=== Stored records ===
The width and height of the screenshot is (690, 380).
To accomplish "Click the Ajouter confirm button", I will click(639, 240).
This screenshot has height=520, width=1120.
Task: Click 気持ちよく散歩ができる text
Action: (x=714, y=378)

=== Aim of the task ===
Make an exact transcription of all the records.

=== Solution to this task ===
The width and height of the screenshot is (690, 380).
To accomplish "Click the Ajouter confirm button", I will click(639, 240).
This screenshot has height=520, width=1120.
Task: Click 気持ちよく散歩ができる text
Action: (x=714, y=378)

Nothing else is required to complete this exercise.